Screenshot grounding data:
# # # # # # #
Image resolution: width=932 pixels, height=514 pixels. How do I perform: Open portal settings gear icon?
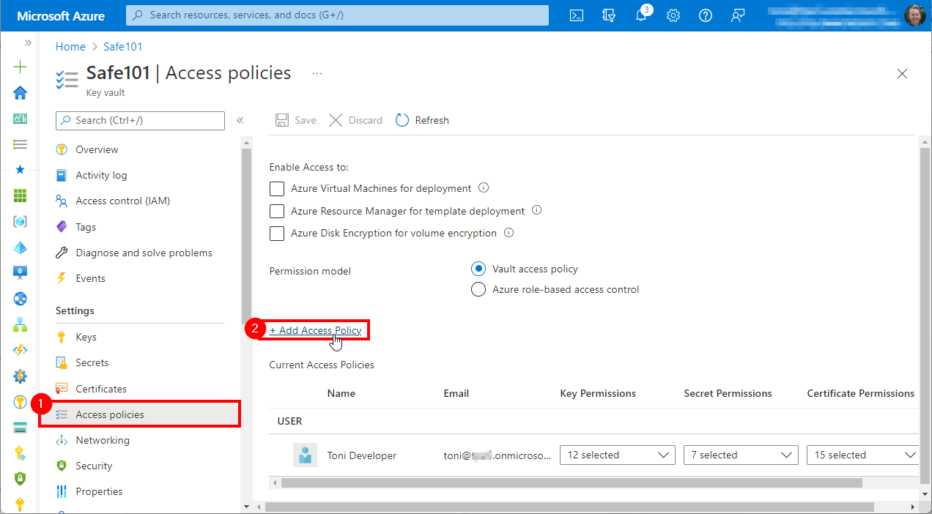(x=673, y=15)
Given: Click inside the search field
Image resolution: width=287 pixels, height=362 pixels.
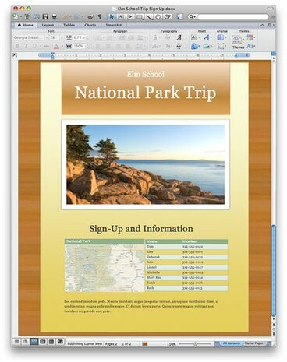Looking at the screenshot, I should click(232, 17).
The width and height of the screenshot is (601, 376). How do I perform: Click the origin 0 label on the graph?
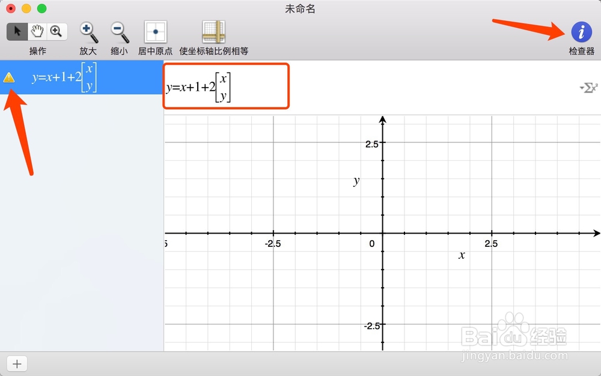coord(371,243)
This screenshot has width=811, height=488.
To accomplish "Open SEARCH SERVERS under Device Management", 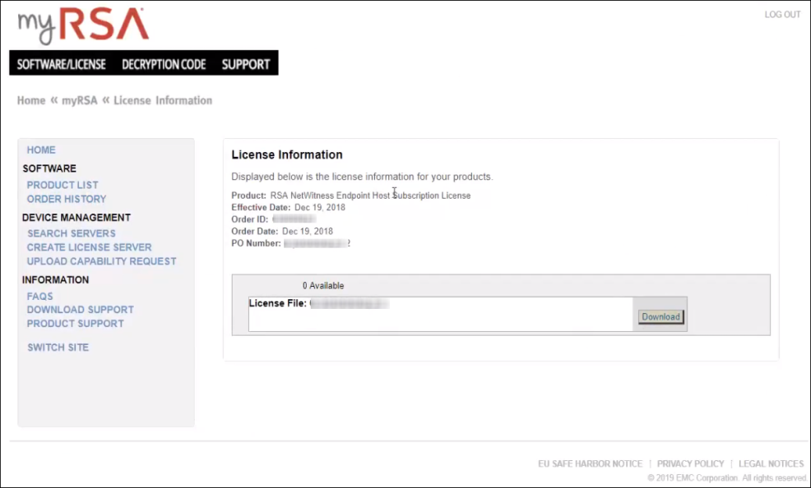I will (x=72, y=233).
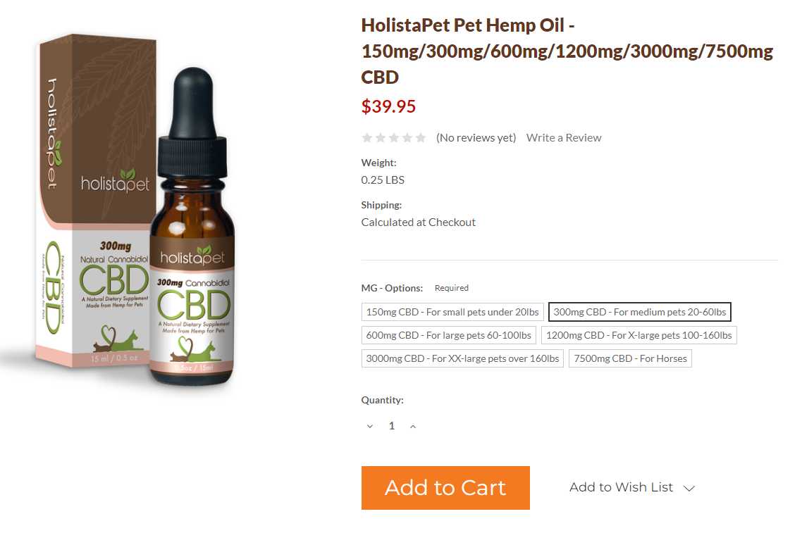Viewport: 790px width, 552px height.
Task: Pick 7500mg CBD for Horses option
Action: (x=630, y=358)
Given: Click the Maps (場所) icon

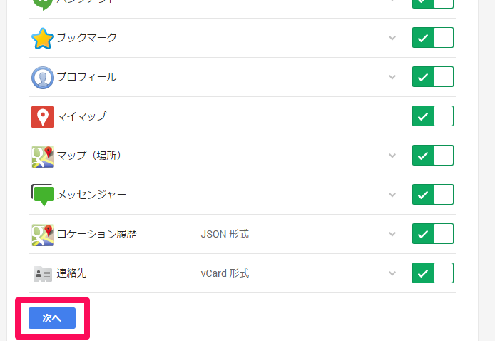Looking at the screenshot, I should coord(43,156).
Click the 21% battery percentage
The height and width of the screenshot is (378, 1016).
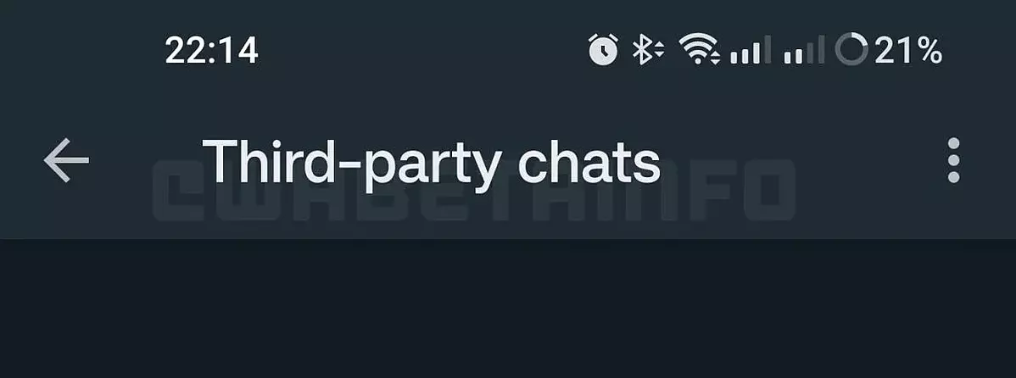pos(907,51)
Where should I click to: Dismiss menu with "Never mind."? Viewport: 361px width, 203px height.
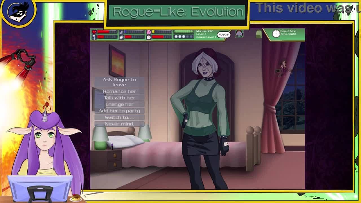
# # # # # # #
Task item -
Reproduce exactly the lines from the one containing "Given: Click the Maps (場所) icon" through the last line of the records, both included, leaving out every picture.

Worked solution -
Given: Click the Maps (場所) icon

Looking at the screenshot, I should coord(43,156).
Click the 21% battery percentage
The height and width of the screenshot is (378, 1016).
pos(907,51)
Where should I click to: Dismiss menu with "Never mind."? Viewport: 361px width, 203px height.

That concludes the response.